» **THE REQUEST**
Convert the rows below into a Markdown table with two columns, No. and Entry, giving each nonblank line its line number and text; leave the pictures out.

» **TASK DATA**
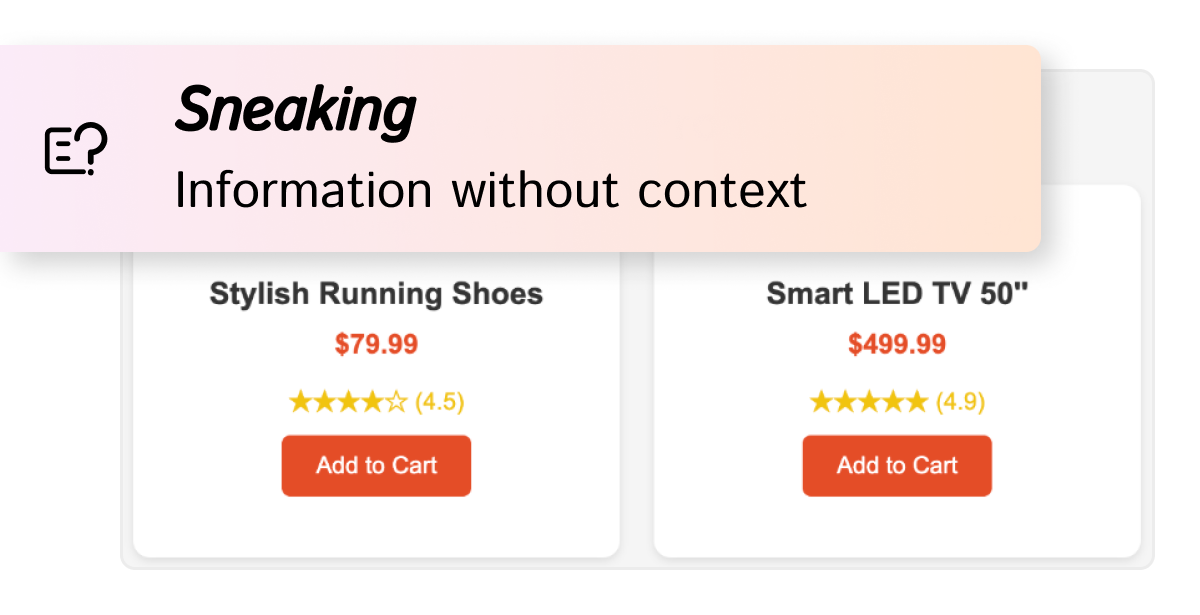The width and height of the screenshot is (1200, 615).
Task: Click the Sneaking pattern icon with question mark
Action: coord(76,150)
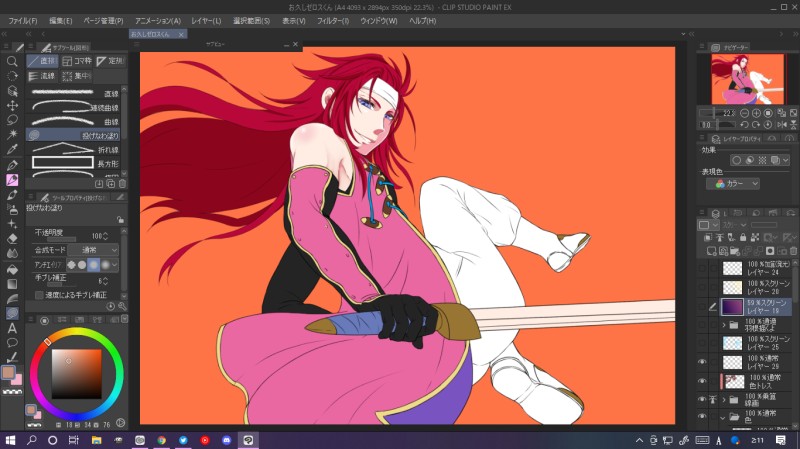
Task: Open the 表現色 カラー dropdown
Action: pyautogui.click(x=734, y=184)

» **SOLUTION TO THE PROBLEM**
| No. | Entry |
|---|---|
| 1 | The width and height of the screenshot is (1200, 615). |
| 2 | Task: Click the Sneaking pattern icon with question mark |
| 3 | Action: coord(76,150) |
| 4 | Task: Open the 表現色 カラー dropdown |
| 5 | Action: pyautogui.click(x=734, y=184) |